Astrophile: (n) a person who loves stars, astronomy.

“I’d rather look at you than the stars. You’re beauty outshines all of these stars.” I grin cutely, turning my body on it’s side and supporting myself on my elbow, giving Y/N my undivided attention as I gaze at her beauty.

I frown ever so slightly seeing her continue to look up at the stars and wondering if she heard me or if it’s possible that I’m just speaking too quite.

“The fastest spinning objects in the Universe are neutron stars, they can rotate five hundred times in just one second.” Y/N breathes, her eyes twitching ever so slightly, enough for me to notice and I can’t help but wonder how she manages to remember all of these facts.

“They deserve a gold star for all that effort.” I crack a small cheesy joke, raising my eyebrows over to her only to see her lips sit in a line. I sigh slightly and shake my head, knowing that she is far too engrossed with the stars to even take note of my joke.

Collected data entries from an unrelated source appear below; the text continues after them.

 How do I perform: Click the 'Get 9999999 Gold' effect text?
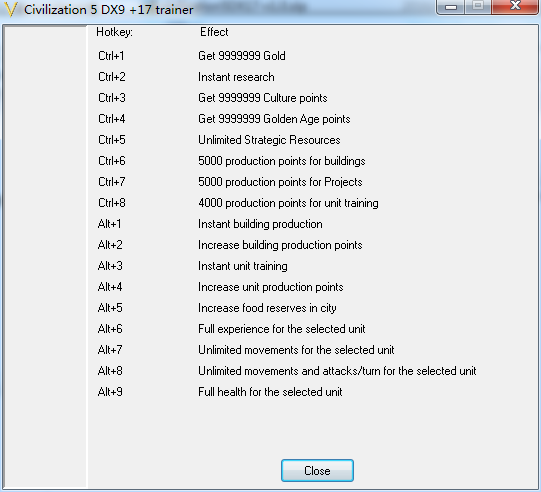242,56
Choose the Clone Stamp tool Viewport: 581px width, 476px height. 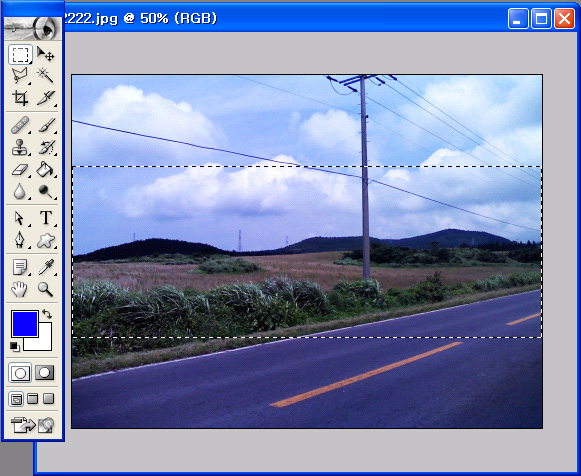click(x=20, y=147)
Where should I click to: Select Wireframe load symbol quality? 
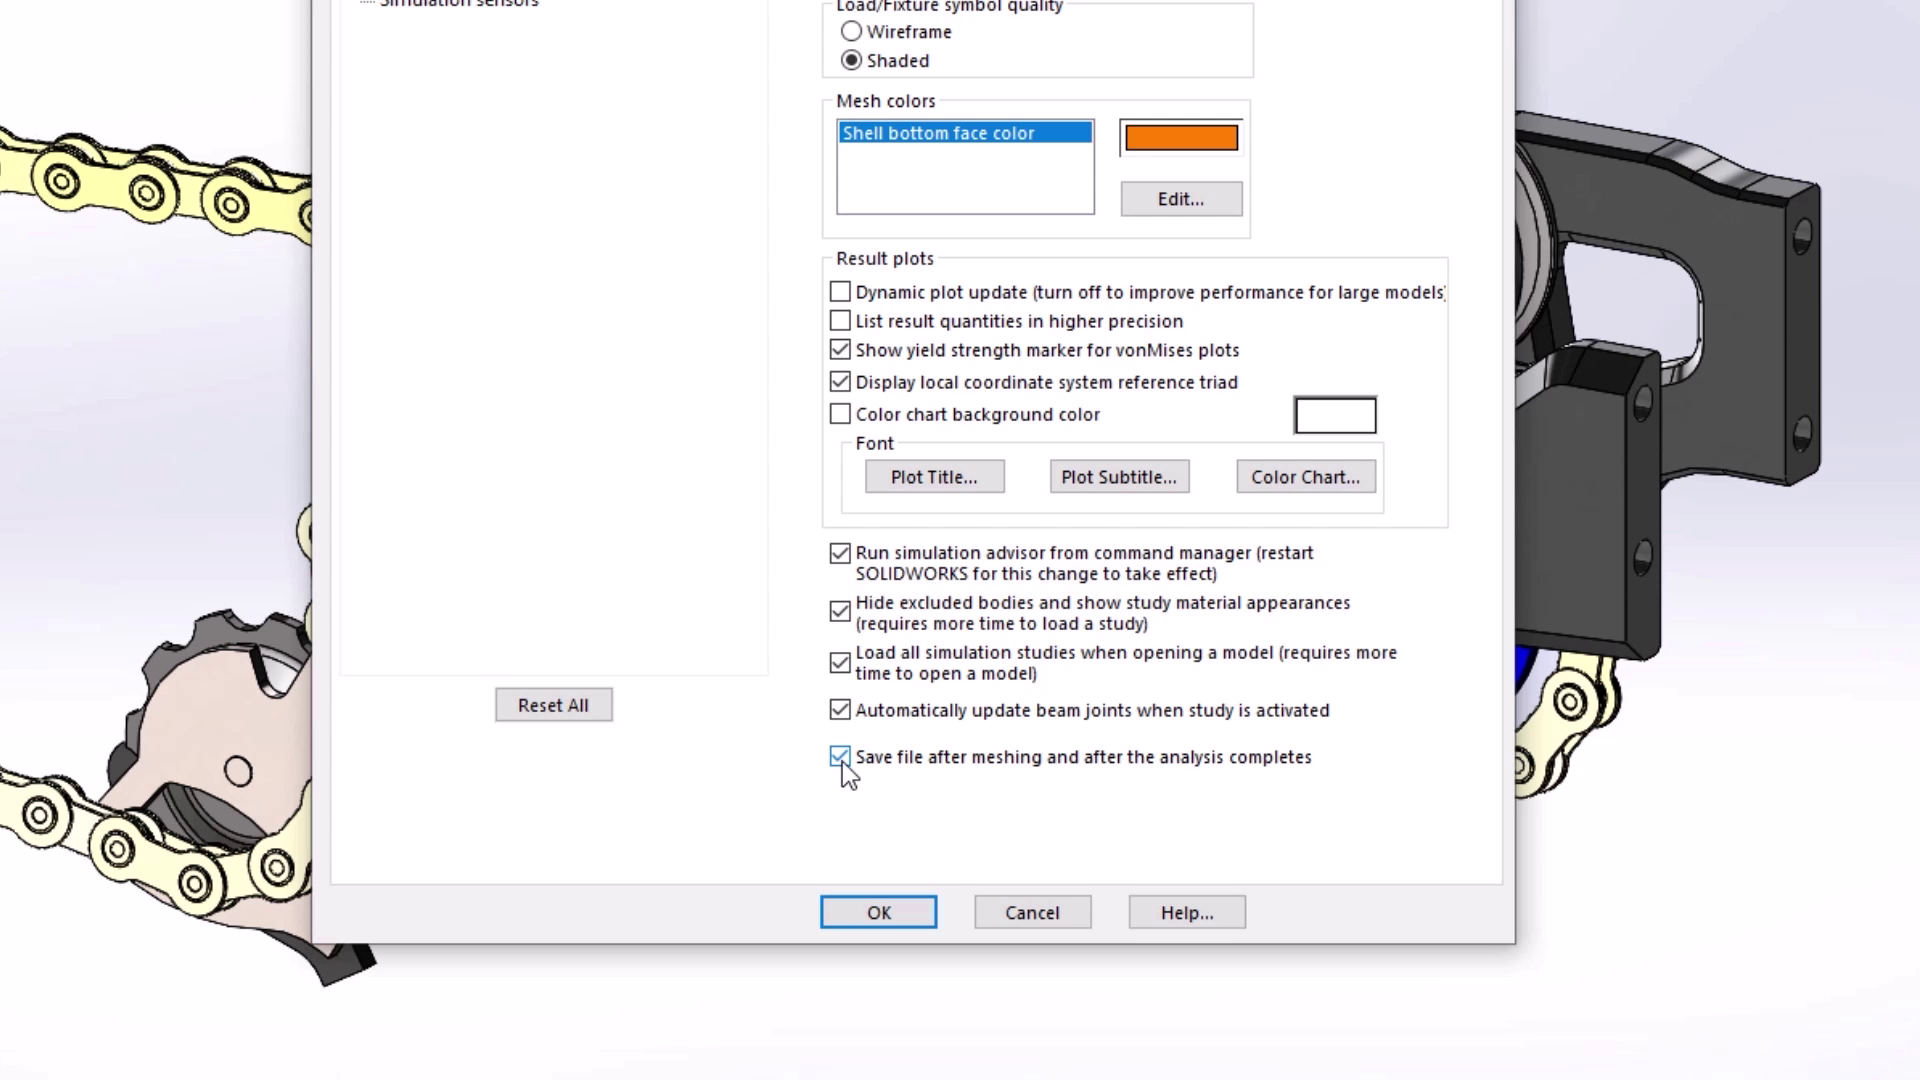click(x=852, y=30)
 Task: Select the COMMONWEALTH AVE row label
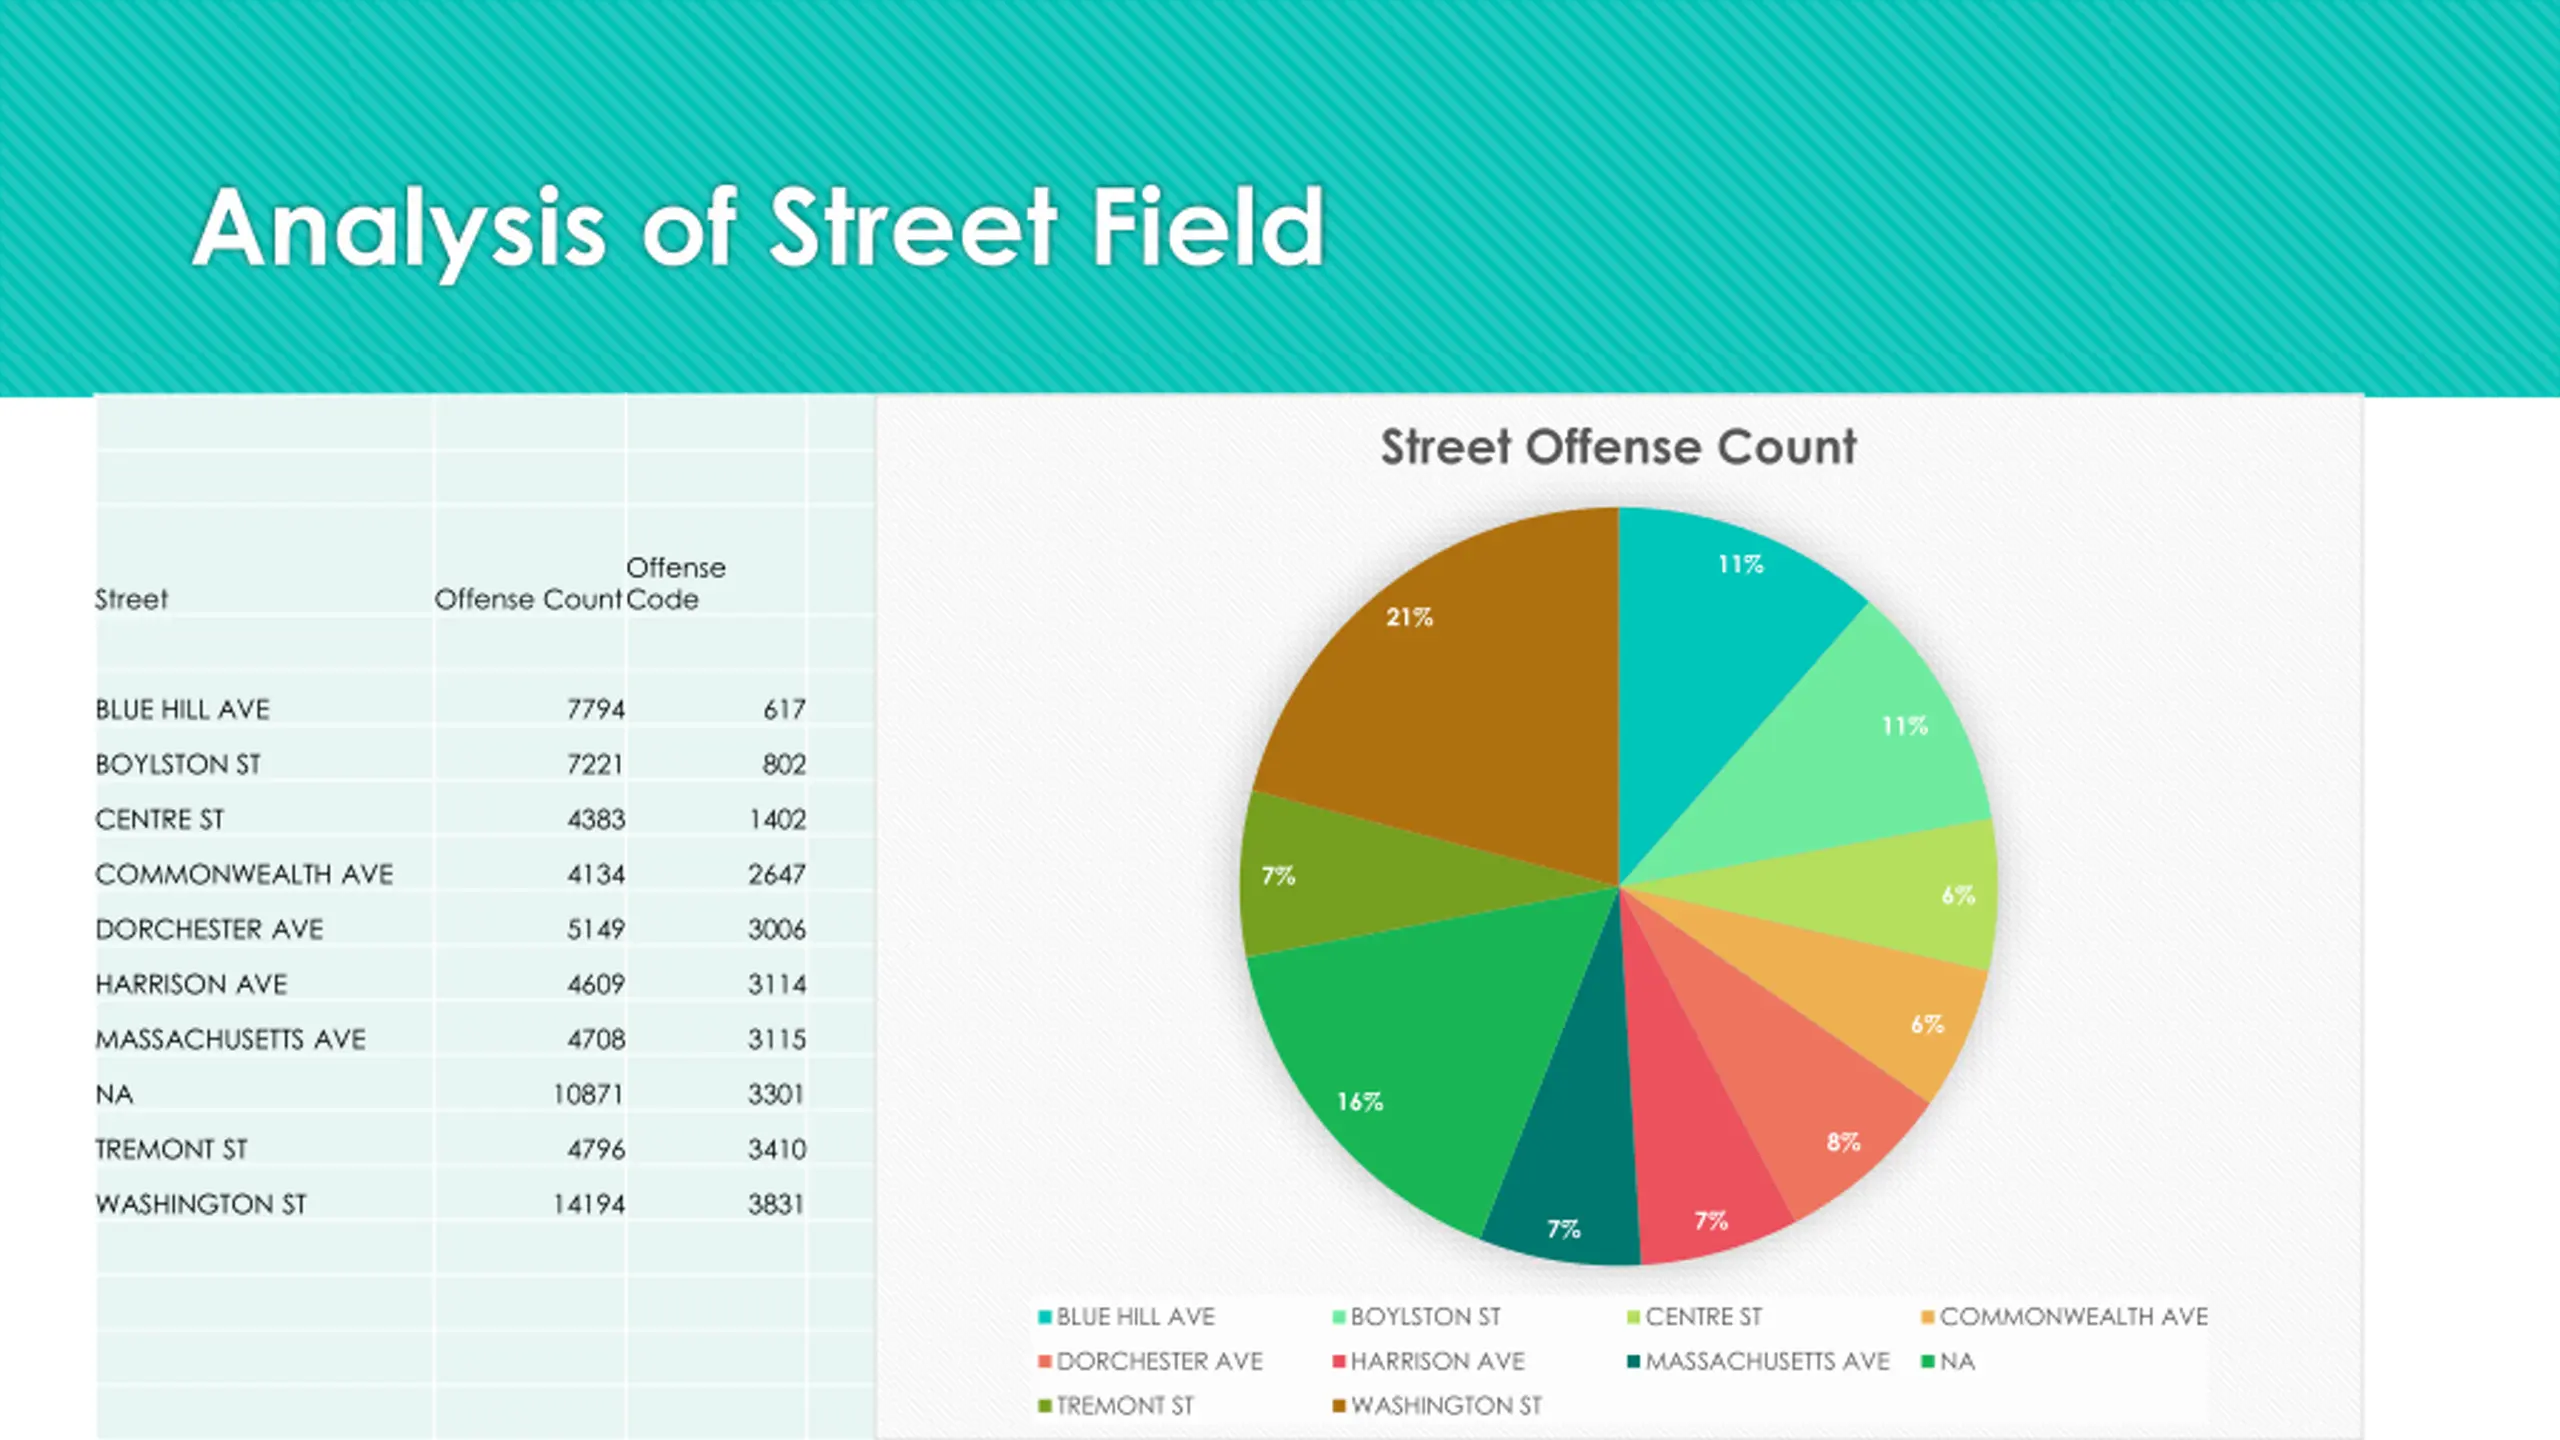[x=244, y=874]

Y/N has never told me why she loves to stargaze so much. I find it odd, how she loves the stars so much, yet she has never wanted to become an astronomer. Deep down, I feel like I know the answer as in to why she loves to star gaze so much. When you step outside on a chilly winter night and glance up at the night sky and see small, glimmering and breath taking twinkling lights. it is almost as if something special clicks in your mind. It’s hard to put your finger on it but you know something is different. You’re stepping out of the everyday hustle and bustle of the modern world. As a new and younger generation, we are all consumed with technology. We have beeping phones, tablets, laptops and a constant need to be somewhere. When you cross your backdoor to the inky blackness of night, your worries and problems almost fade into the thin air and you stand still in a moment of time. In a way, I feel like it calms her.

“The Milky Way belongs to a cluster of thirty galaxies called the Local Group, which is seven million light years across.” Y/N speaks once more, giving me another fact. Since I’ve sat down beside her, I haven’t once heard her speak a hello or her hear curse about the nippy weather, only facts.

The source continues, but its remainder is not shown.